• **Your assignment**: Copy exactly the lines starting at the one that contains "Task: Click the first" and running through the end of the material below. Exclude any pictures.

• **Data**:

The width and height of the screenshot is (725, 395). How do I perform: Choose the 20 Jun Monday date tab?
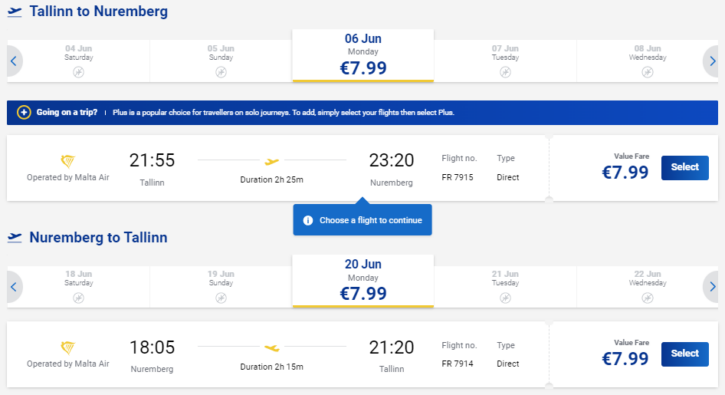(x=363, y=281)
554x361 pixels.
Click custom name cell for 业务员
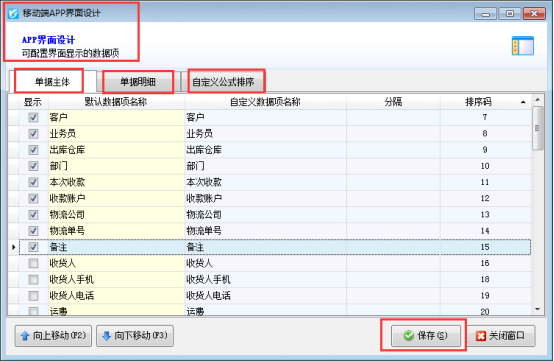click(265, 134)
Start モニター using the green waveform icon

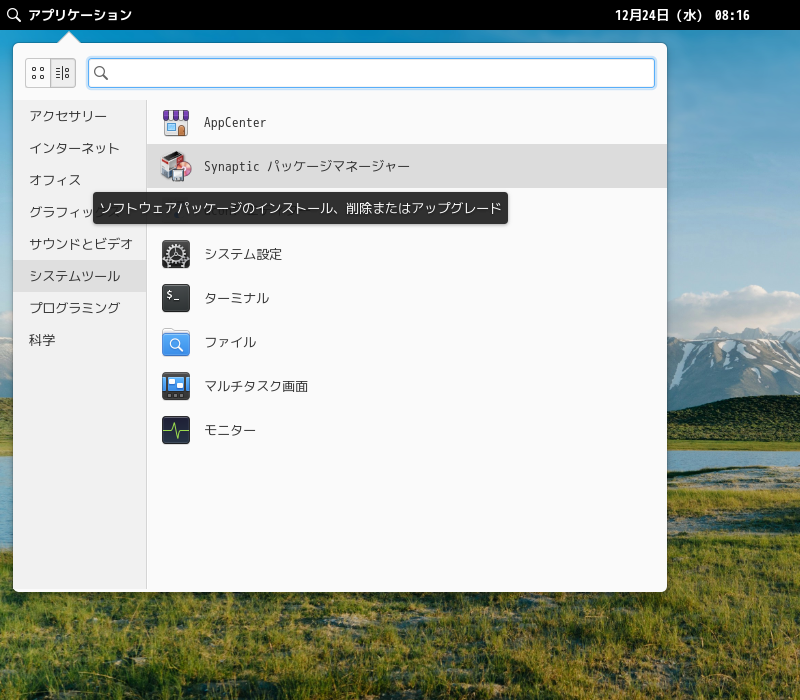coord(176,430)
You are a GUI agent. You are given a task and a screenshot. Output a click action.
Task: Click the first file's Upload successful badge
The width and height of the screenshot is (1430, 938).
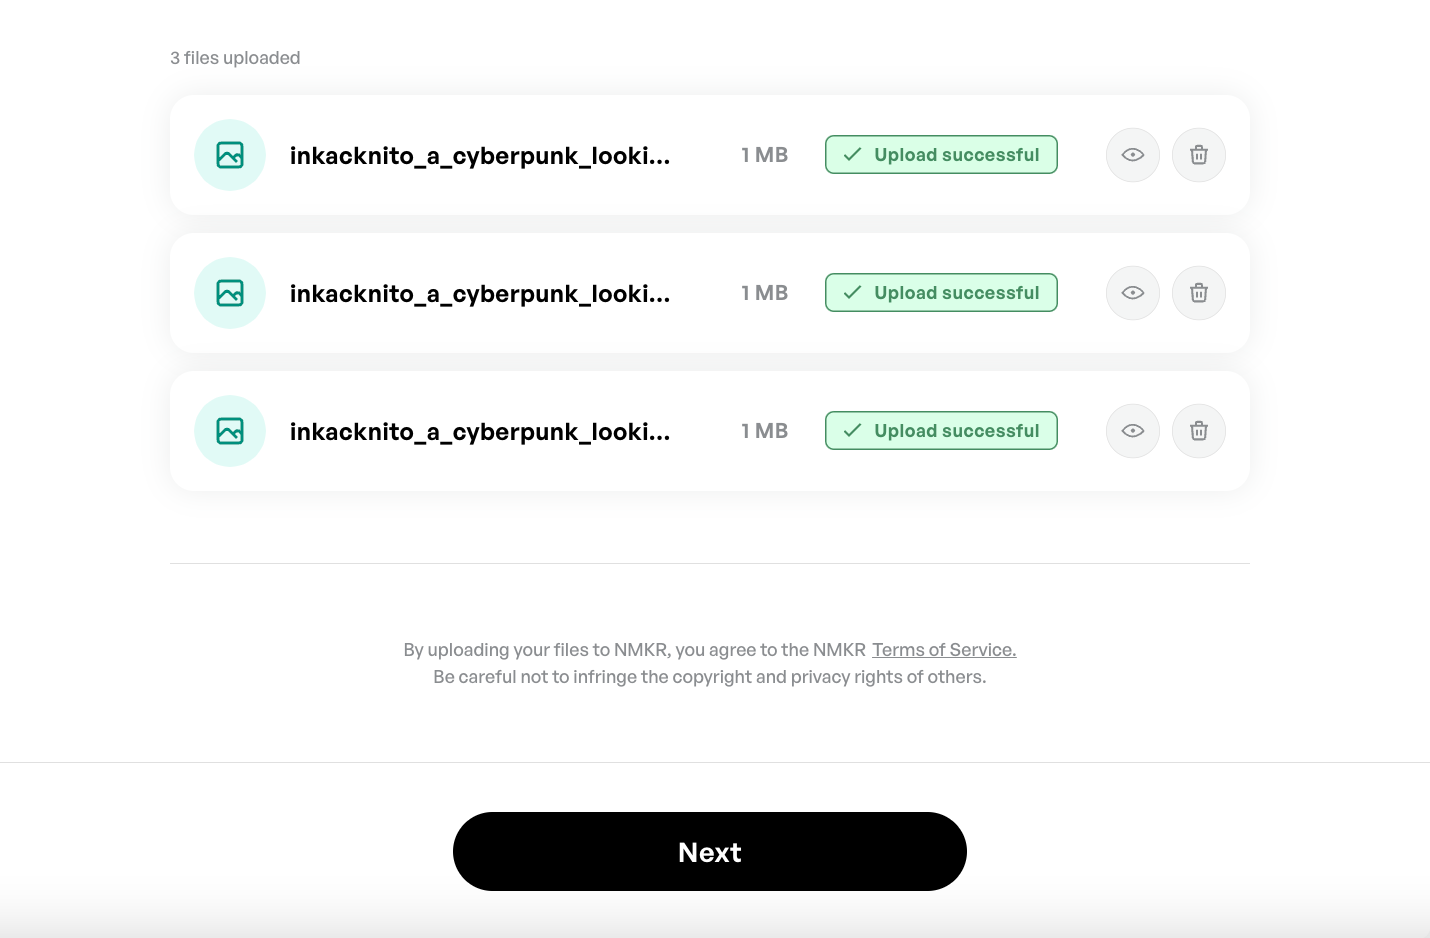pos(941,155)
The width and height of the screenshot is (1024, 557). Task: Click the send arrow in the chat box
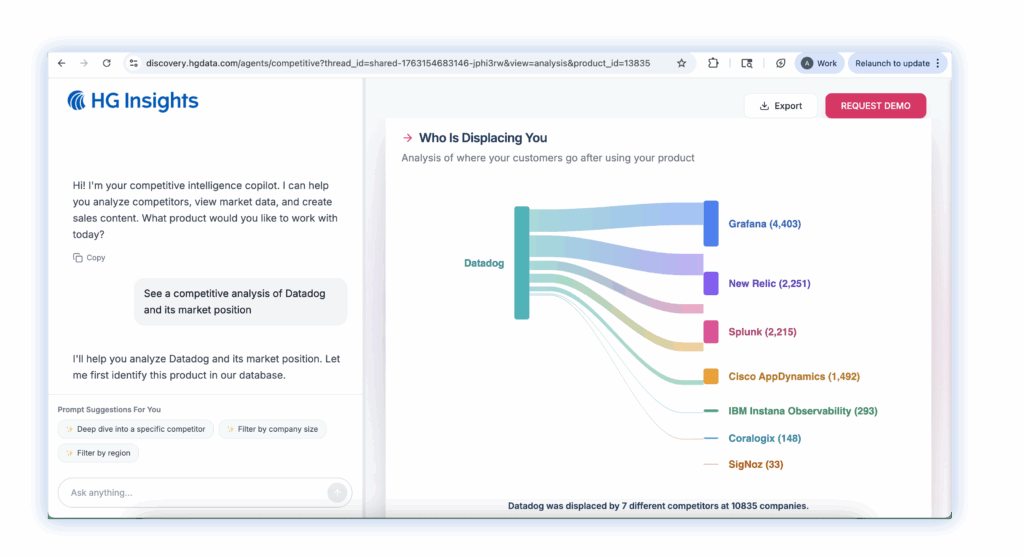tap(337, 492)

• **Output of the task**:
Task: Click the first file's Upload successful badge
The width and height of the screenshot is (1430, 938).
pos(941,155)
The width and height of the screenshot is (1024, 557). Task: Click the send arrow in the chat box
tap(337, 492)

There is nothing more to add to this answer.